General Motors Corp. moved closer this weekend to winning an agreement with the United Auto Workers to cut health care costs, a deal that could shore up the automaker's deteriorating financial condition.
An agreement could blunt the impact of GM's third-quarter earnings, which the company is expected to release today. Analysts expect another grim report, following GM's loss of $2.1 billion in the first half of the year.
G. Richard Wagoner Jr., GM's chief executive, has struggled this year to put in place a strategy to repair GM's financial performance. Wagoner took control of North American operations in the spring, sidelining a slew of other executives and putting his job on the line to deliver a turnaround. A health care agreement could ease pressure on him. GM's board of directors has been pushing for UAW concessions.

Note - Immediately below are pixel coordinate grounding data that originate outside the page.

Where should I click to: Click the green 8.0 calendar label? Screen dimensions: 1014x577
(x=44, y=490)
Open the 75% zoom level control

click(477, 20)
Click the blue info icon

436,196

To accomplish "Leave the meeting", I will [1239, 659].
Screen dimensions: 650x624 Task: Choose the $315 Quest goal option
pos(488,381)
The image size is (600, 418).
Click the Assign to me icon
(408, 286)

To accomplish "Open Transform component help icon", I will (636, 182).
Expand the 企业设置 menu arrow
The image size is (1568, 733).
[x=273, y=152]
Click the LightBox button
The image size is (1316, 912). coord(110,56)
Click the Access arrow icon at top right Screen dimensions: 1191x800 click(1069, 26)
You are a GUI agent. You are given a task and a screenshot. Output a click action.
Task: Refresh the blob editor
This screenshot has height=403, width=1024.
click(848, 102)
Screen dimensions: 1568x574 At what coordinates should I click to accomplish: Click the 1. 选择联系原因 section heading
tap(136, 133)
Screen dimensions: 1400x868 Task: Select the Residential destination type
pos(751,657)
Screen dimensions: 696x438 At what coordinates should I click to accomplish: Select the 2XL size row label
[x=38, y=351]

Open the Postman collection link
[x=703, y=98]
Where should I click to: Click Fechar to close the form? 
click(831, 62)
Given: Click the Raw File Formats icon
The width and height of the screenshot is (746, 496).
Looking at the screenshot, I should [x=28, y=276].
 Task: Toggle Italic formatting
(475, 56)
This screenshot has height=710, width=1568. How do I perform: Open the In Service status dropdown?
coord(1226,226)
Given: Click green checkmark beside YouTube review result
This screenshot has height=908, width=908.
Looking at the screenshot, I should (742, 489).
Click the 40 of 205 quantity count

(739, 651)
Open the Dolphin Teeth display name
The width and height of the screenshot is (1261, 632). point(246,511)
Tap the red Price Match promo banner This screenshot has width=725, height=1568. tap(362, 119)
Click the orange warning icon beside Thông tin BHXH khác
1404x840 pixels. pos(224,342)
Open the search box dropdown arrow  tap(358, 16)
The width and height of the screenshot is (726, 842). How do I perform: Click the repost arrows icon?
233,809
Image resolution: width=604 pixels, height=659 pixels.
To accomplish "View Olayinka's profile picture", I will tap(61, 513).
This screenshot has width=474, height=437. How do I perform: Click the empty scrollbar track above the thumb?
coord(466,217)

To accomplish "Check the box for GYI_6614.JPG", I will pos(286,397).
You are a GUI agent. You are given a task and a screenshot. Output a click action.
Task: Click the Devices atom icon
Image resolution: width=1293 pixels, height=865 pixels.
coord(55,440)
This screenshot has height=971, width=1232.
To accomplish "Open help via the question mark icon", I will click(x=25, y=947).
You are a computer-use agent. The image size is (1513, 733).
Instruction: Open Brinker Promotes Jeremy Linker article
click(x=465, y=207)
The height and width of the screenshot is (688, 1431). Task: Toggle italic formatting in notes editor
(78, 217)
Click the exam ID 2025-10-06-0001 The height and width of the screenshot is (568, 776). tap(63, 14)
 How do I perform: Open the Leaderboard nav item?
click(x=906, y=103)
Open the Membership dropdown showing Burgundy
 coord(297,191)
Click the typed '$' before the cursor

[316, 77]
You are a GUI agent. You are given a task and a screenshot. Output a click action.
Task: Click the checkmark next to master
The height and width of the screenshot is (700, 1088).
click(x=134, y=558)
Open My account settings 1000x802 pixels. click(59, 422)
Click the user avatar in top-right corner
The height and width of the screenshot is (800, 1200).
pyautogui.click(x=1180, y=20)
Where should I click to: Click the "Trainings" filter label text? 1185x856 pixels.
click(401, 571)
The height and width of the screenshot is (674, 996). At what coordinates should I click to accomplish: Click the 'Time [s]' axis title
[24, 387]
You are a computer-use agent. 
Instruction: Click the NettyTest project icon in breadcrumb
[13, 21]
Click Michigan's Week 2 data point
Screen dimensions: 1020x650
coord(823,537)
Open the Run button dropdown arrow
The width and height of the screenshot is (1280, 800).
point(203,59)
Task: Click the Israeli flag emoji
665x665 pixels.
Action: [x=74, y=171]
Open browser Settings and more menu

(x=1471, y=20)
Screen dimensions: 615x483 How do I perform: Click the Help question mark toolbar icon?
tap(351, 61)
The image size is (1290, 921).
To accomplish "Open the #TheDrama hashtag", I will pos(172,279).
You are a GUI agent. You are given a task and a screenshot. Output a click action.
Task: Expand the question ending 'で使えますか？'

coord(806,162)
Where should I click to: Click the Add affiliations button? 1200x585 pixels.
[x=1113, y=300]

Wagoner has struggled to turn around the North American division. He announced a plan this spring to cut jobs, close plants and significantly trim the company's health care expenses, which are expected to reach $5.6 billion this year. GM pays the health care costs for 1.1 million workers, retirees and family members, making it the nation's largest single provider of health care. Wagoner has called on the UAW to agree to concessions, but the union has strongly questioned whether cuts are necessary.
Paul Krell, a spokesman for the UAW, said the union and GM continued work yesterday to complete an agreement. He said the union continued what he characterized as constructive talks throughout Sunday.
On Friday, the UAW sent an e-mail to its local leaders saying that "we reached a point in the talks where an agreement is possible," Krell said. Also on Friday, UAW President Ronald A. Gettelfinger said in an interview that the union was not working under a deadline to complete negotiations with GM. A GM spokesman declined to comment on the discussions.
Hourly workers at GM have no deductibles and pay no monthly premiums but do have nominal co-payment charges. Overall, they pay about 7 percent of their health care costs; the national average is about 34 percent. GM's salaried workers pay about 27 percent of their costs. As part of the talks, GM aims to narrow the gap.
GM has complained that rising health care and pension costs weigh on the company's bottom line. In European countries and in Japan, the home of major competitors, workers are covered by publicly funded health care programs. In addition, foreign automakers with plants in the United States typically have a younger workforce and few retirees. The UAW has failed to organize those workers. The UAW has repeatedly called for national health care.
GM also is grappling with the reverberations of a Chapter 11 filing for bankruptcy protection by Delphi Corp., GM's largest supplier. Like GM, Delphi has been pressing the UAW for cuts in the company's bill for worker health care. Robert S. Miller Jr., Delphi's chief executive, has said GM faces a bankruptcy of its own if the automaker fails to win health care concessions.
Kevin Tynan, an analyst with Argus Research Corp. in New York, said GM needs even deeper cuts to wages and health benefits than it is asking of the union. Even if the UAW agreed to rather major cuts, the financial impact would not be sufficient, he said. "What they need, the UAW would never agree to," Tynan said. "I think there's a serious bankruptcy risk."
GM has big problems. Demand for large sport-utility vehicles, once a cornerstone of industry profit, continues to erode. The climb in gas prices has caused people to opt for smaller, more fuel-efficient SUVs and passenger cars -- segments dominated by foreign competition. GM is spotlighting its fuel-efficient passenger cars and is rushing to bring out SUV and truck models that get better fuel economy than current models.